■ PROBLEM TO SOLVE
Across the listing, the lines that include "agent" must be tallied and reported as a bare number.

◆ ◆ ◆

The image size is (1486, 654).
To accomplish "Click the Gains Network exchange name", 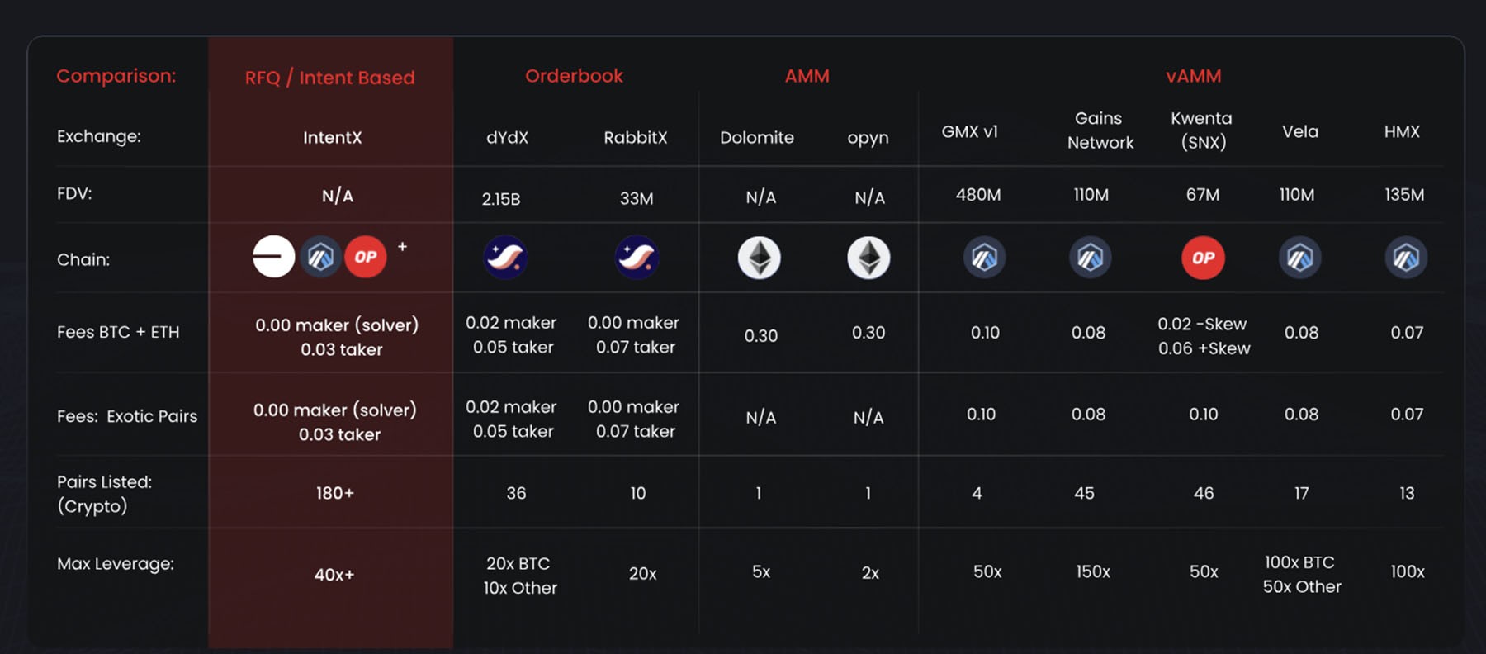I will tap(1100, 130).
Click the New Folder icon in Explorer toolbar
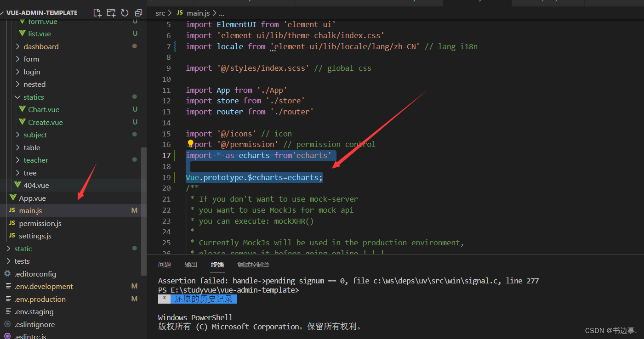This screenshot has height=339, width=644. 111,13
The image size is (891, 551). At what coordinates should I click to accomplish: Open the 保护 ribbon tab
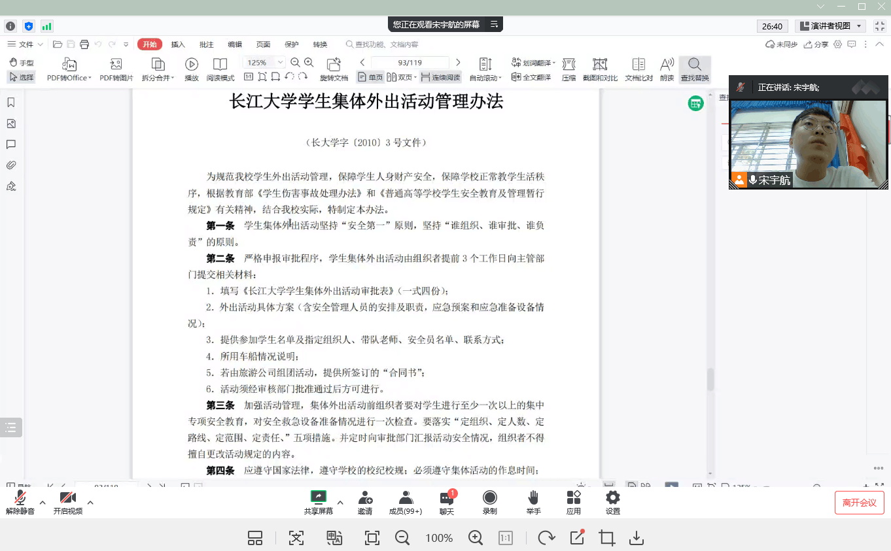coord(292,44)
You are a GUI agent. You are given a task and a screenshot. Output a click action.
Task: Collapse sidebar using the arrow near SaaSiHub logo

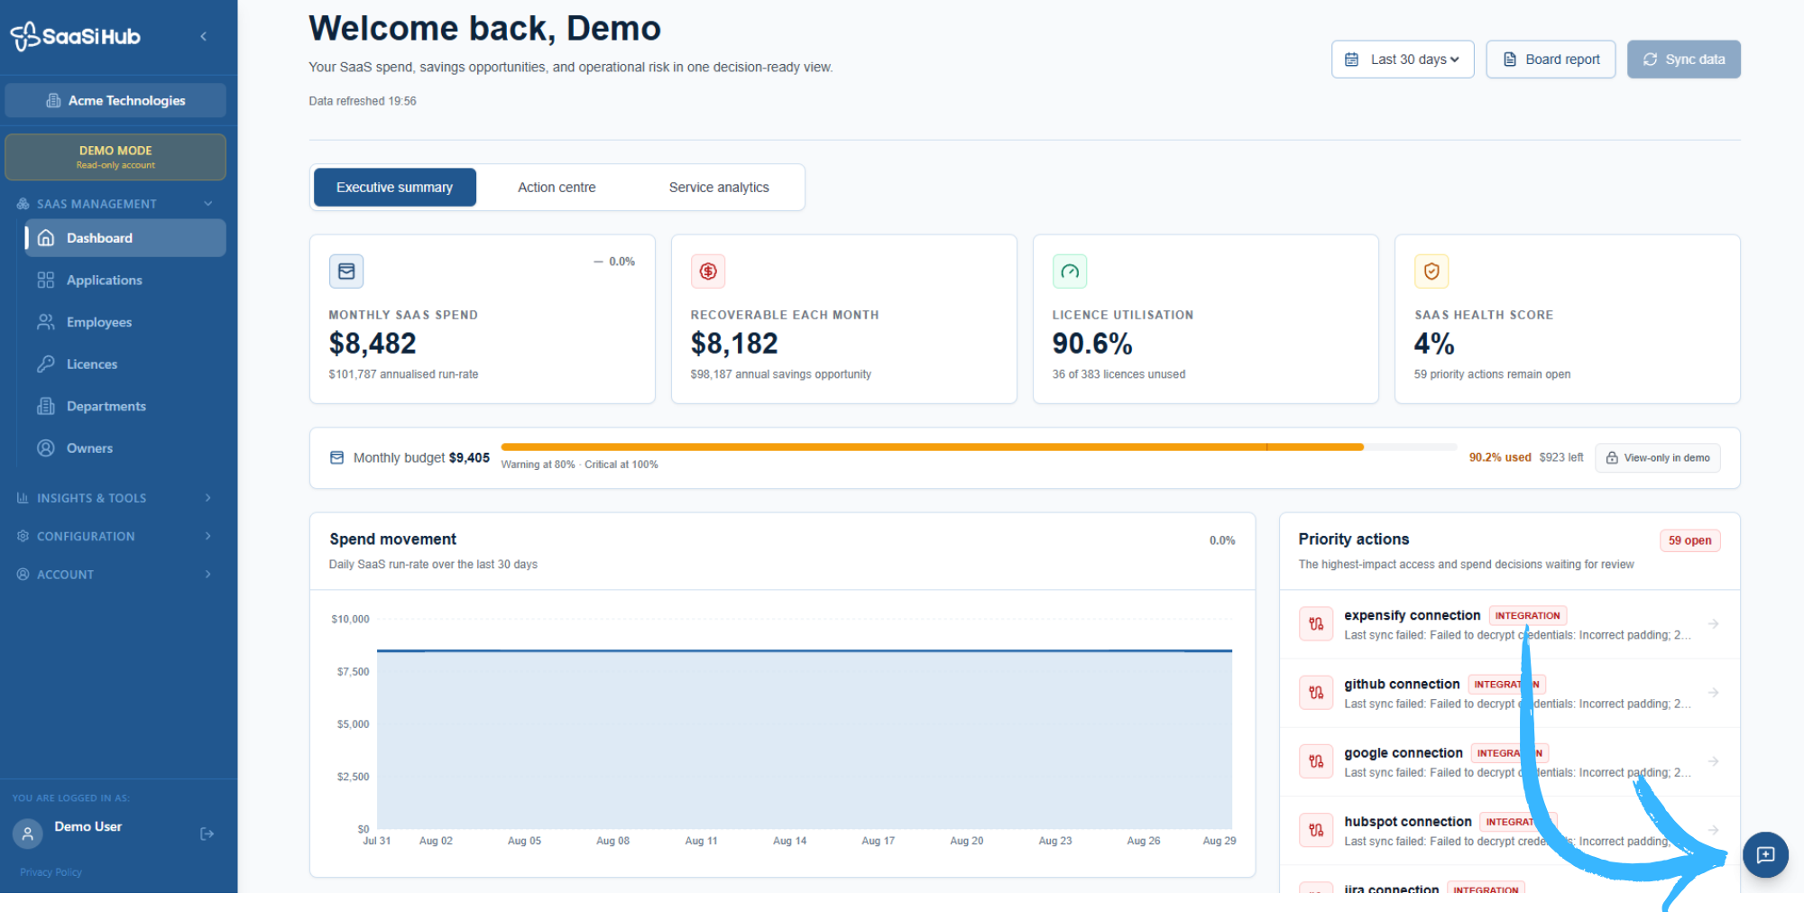pos(204,36)
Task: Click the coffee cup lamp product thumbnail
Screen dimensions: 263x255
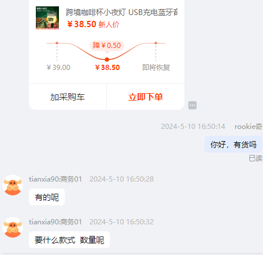Action: (x=47, y=18)
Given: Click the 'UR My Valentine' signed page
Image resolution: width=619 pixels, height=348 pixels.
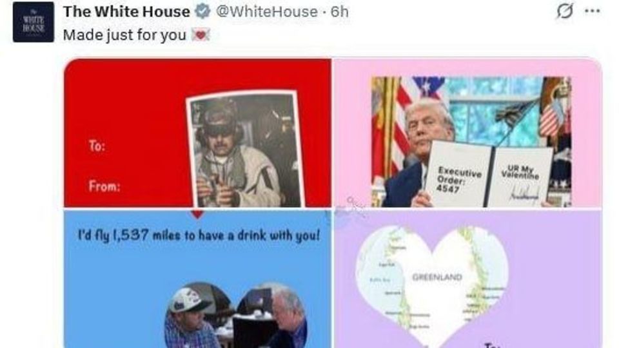Looking at the screenshot, I should coord(521,177).
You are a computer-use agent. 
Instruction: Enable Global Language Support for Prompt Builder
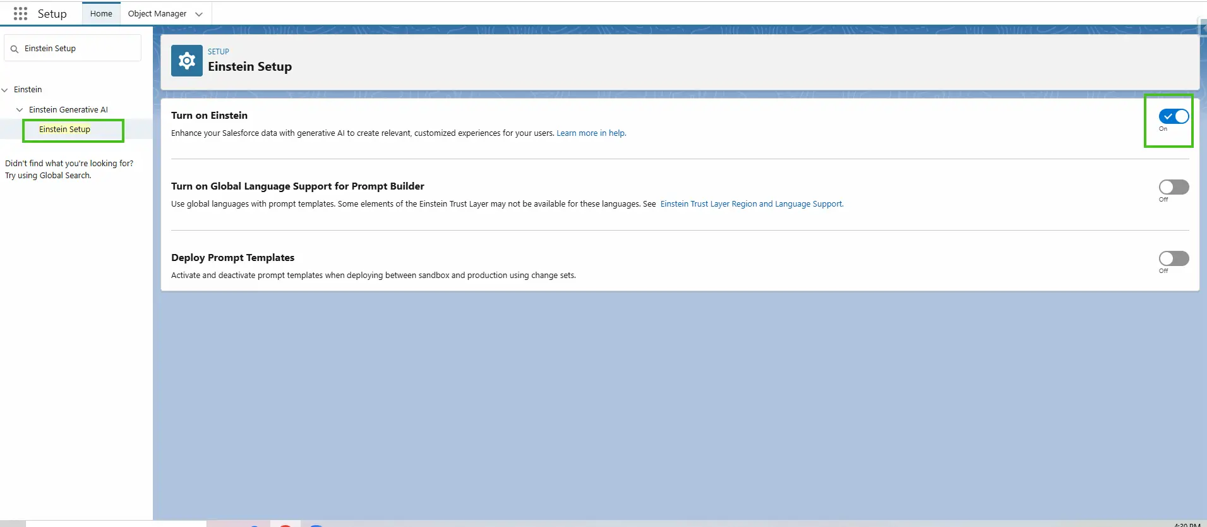(x=1173, y=187)
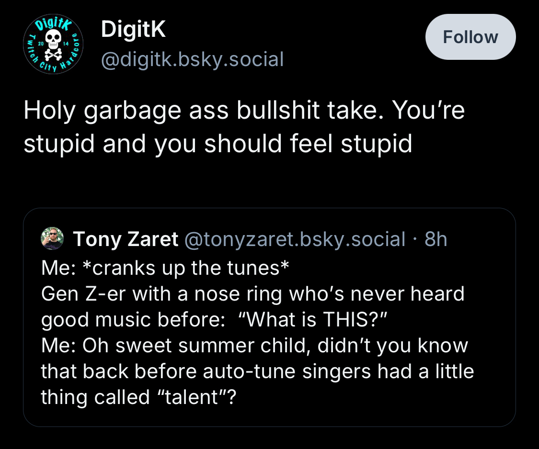Screen dimensions: 539x449
Task: Click the "Oh sweet summer child" line
Action: pyautogui.click(x=254, y=345)
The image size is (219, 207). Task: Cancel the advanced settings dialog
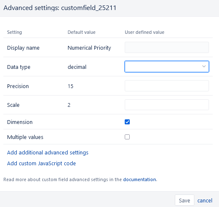coord(205,200)
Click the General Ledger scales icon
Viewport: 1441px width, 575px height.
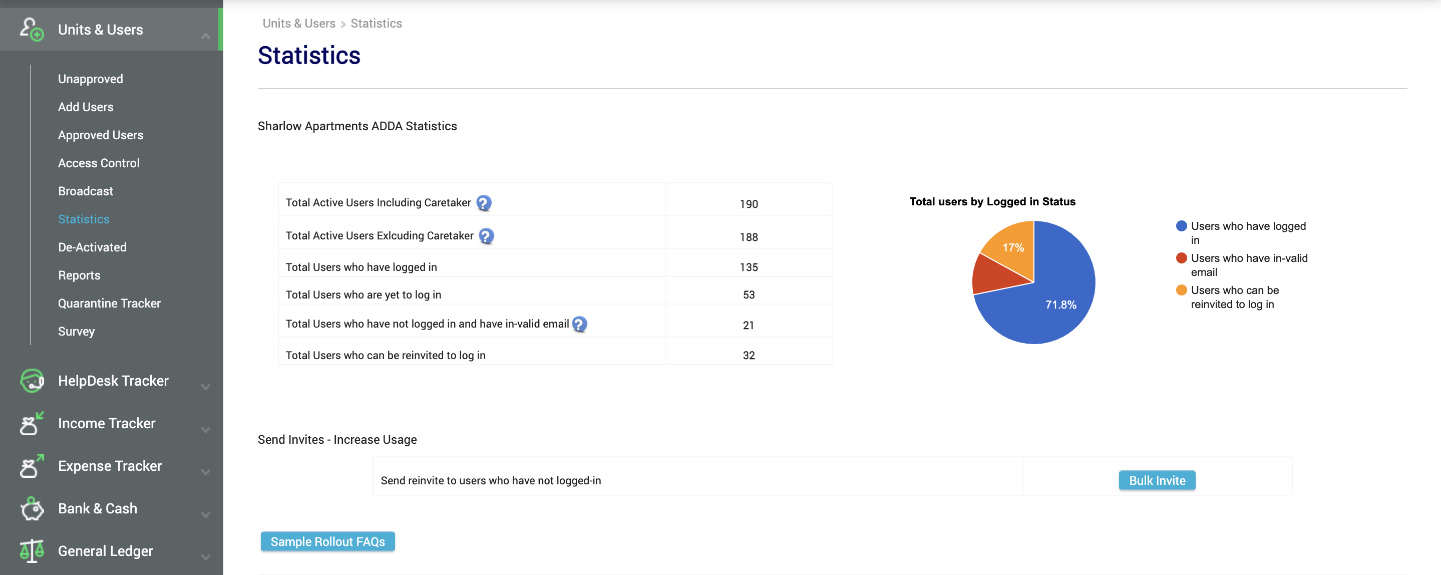point(32,551)
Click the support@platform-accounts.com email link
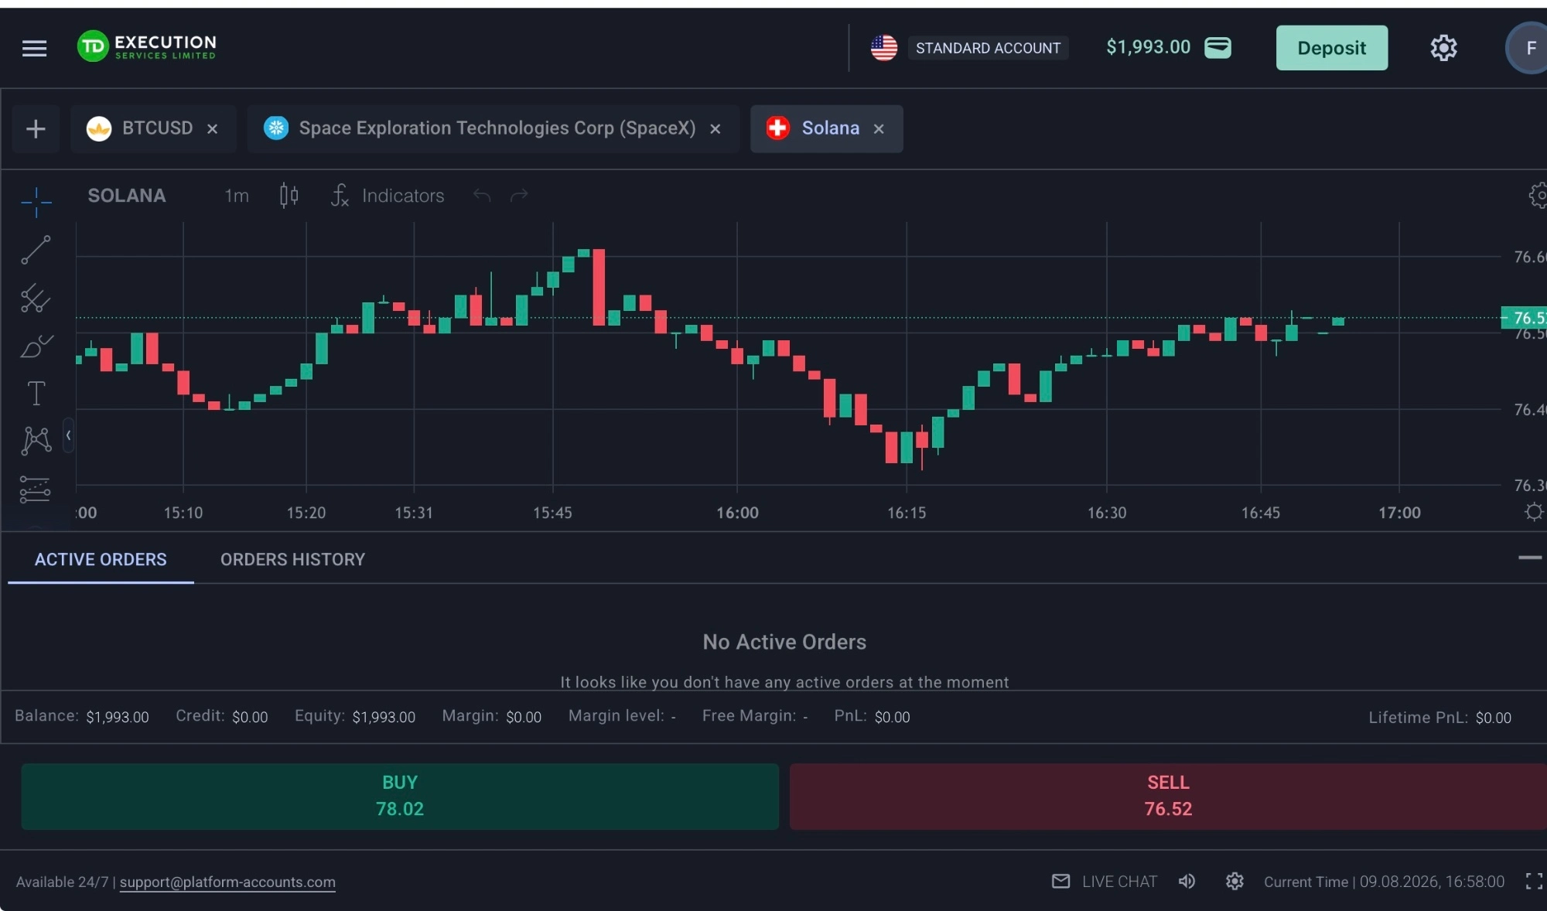This screenshot has height=911, width=1547. [x=227, y=882]
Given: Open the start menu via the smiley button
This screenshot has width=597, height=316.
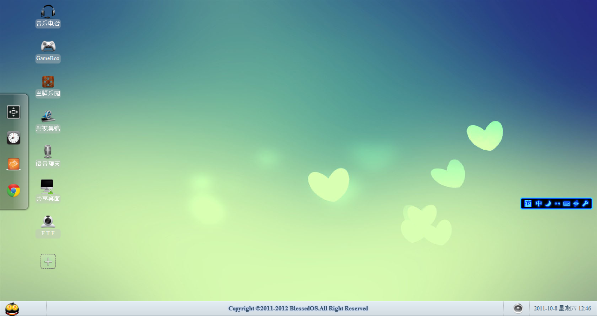Looking at the screenshot, I should 12,308.
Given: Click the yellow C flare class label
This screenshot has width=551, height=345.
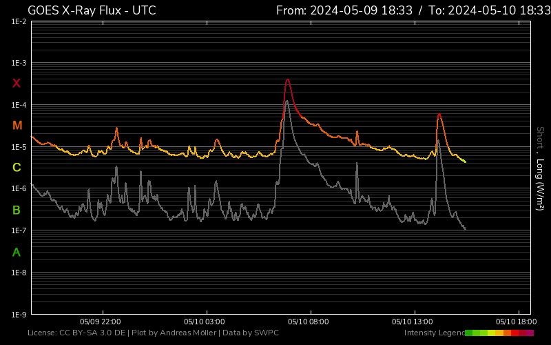Looking at the screenshot, I should 17,168.
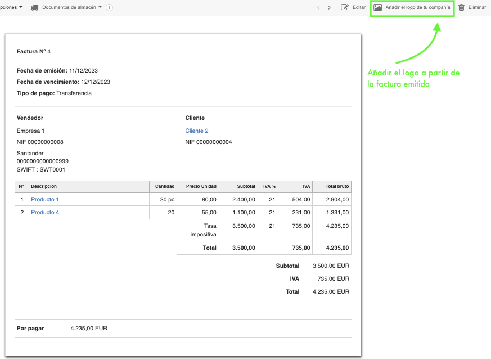Open the Cliente 2 link
Screen dimensions: 491x359
197,131
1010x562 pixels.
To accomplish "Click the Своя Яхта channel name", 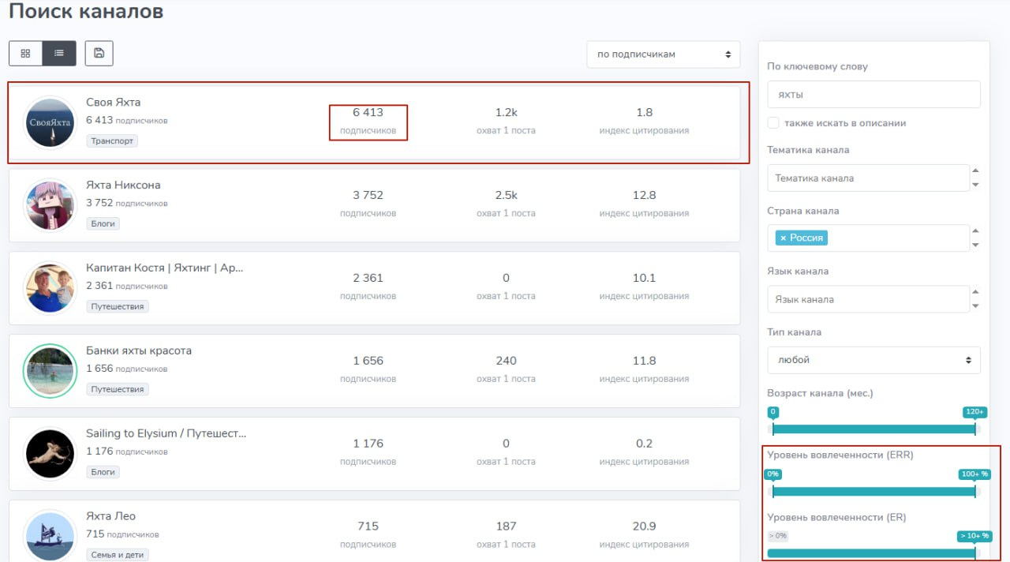I will click(x=113, y=103).
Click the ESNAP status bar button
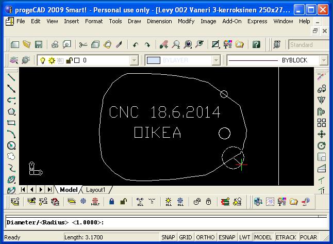This screenshot has width=333, height=244. point(226,237)
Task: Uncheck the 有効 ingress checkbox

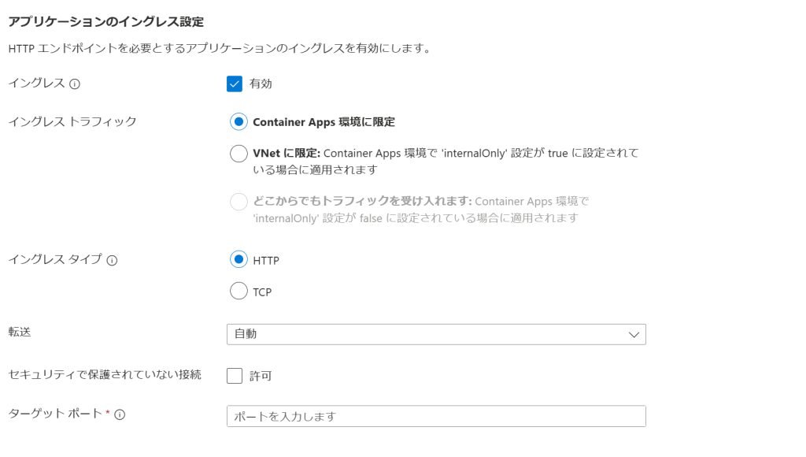Action: coord(235,84)
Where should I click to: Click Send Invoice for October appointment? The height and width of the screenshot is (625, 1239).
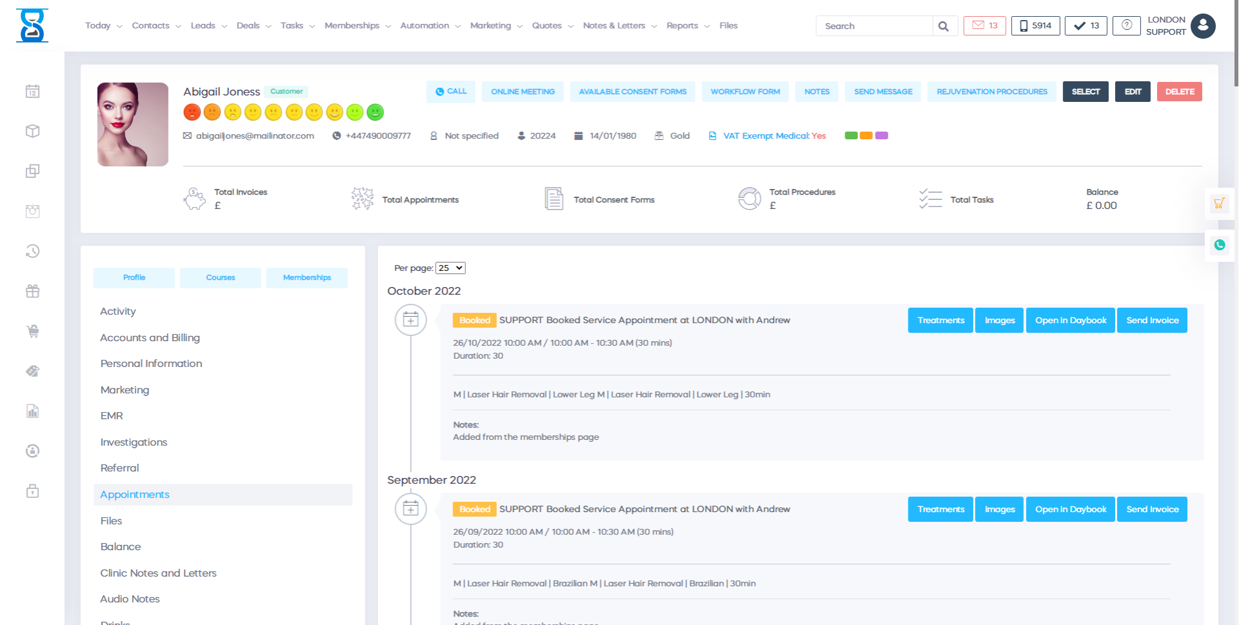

◆ ◆ ◆

■ RESPONSE AREA
2